Please copy out every one of the rows below word for word, keeping each line as it stands.
--- --- ---
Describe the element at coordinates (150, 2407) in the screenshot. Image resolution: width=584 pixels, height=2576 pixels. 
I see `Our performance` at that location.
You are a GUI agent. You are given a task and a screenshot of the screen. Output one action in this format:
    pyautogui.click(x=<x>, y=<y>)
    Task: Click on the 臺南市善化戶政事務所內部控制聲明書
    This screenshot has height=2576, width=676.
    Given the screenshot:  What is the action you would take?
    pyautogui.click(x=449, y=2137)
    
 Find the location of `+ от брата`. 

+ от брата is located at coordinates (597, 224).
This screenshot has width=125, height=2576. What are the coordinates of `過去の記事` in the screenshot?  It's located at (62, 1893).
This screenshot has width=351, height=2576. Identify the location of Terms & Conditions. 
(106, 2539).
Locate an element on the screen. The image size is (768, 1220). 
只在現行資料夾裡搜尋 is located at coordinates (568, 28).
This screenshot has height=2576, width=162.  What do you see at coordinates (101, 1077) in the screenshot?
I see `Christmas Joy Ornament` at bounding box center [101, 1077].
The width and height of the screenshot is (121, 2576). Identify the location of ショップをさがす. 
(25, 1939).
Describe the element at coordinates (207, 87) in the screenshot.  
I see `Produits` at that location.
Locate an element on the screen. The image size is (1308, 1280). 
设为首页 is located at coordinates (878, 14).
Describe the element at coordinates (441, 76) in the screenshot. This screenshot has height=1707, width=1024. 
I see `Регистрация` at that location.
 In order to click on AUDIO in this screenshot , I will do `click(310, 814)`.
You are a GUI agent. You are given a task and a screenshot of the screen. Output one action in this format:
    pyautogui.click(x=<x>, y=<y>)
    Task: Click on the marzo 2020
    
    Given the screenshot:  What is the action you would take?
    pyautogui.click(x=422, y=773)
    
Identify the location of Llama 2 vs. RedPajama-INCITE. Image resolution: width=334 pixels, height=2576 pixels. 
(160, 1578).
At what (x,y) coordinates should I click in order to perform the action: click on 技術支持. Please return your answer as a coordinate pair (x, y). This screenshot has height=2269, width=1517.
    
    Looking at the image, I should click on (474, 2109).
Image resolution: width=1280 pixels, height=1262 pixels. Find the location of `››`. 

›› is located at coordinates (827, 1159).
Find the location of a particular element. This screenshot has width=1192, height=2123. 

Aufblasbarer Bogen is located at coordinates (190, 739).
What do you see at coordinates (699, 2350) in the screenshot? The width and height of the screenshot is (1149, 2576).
--- --- ---
# Completed exercise:
Describe the element at coordinates (150, 2407) in the screenshot. Image resolution: width=584 pixels, height=2576 pixels. 
I see `Our performance` at that location.
You are a GUI agent. You are given a task and a screenshot of the screen. Output one action in this format:
    pyautogui.click(x=<x>, y=<y>)
    Task: Click on the 臺南市善化戶政事務所內部控制聲明書
    This screenshot has height=2576, width=676.
    Given the screenshot:  What is the action you would take?
    pyautogui.click(x=449, y=2137)
    
 Find the location of `+ от брата`. 

+ от брата is located at coordinates (597, 224).
This screenshot has width=125, height=2576. What are the coordinates of `過去の記事` in the screenshot?  It's located at (62, 1893).
This screenshot has width=351, height=2576. Identify the location of Terms & Conditions. 
(106, 2539).
Locate an element on the screen. The image size is (768, 1220). 
只在現行資料夾裡搜尋 is located at coordinates (568, 28).
This screenshot has height=2576, width=162.  What do you see at coordinates (101, 1077) in the screenshot?
I see `Christmas Joy Ornament` at bounding box center [101, 1077].
The width and height of the screenshot is (121, 2576). Identify the location of ショップをさがす. 
(25, 1939).
Describe the element at coordinates (207, 87) in the screenshot.  
I see `Produits` at that location.
Locate an element on the screen. The image size is (1308, 1280). 
设为首页 is located at coordinates (878, 14).
Describe the element at coordinates (441, 76) in the screenshot. This screenshot has height=1707, width=1024. 
I see `Регистрация` at that location.
 In order to click on AUDIO in this screenshot , I will do `click(310, 814)`.
You are a GUI agent. You are given a task and a screenshot of the screen. Output one action in this format:
    pyautogui.click(x=<x>, y=<y>)
    Task: Click on the marzo 2020
    
    Given the screenshot:  What is the action you would take?
    pyautogui.click(x=422, y=773)
    
Identify the location of Llama 2 vs. RedPajama-INCITE. Image resolution: width=334 pixels, height=2576 pixels. 
(160, 1578).
At what (x,y) coordinates should I click in order to perform the action: click on 技術支持. Please return your answer as a coordinate pair (x, y). This screenshot has height=2269, width=1517.
    
    Looking at the image, I should click on (474, 2109).
Image resolution: width=1280 pixels, height=1262 pixels. Find the location of `››`. 

›› is located at coordinates (827, 1159).
Find the location of a particular element. This screenshot has width=1192, height=2123. 

Aufblasbarer Bogen is located at coordinates (190, 739).
What do you see at coordinates (699, 2350) in the screenshot? The width and height of the screenshot is (1149, 2576).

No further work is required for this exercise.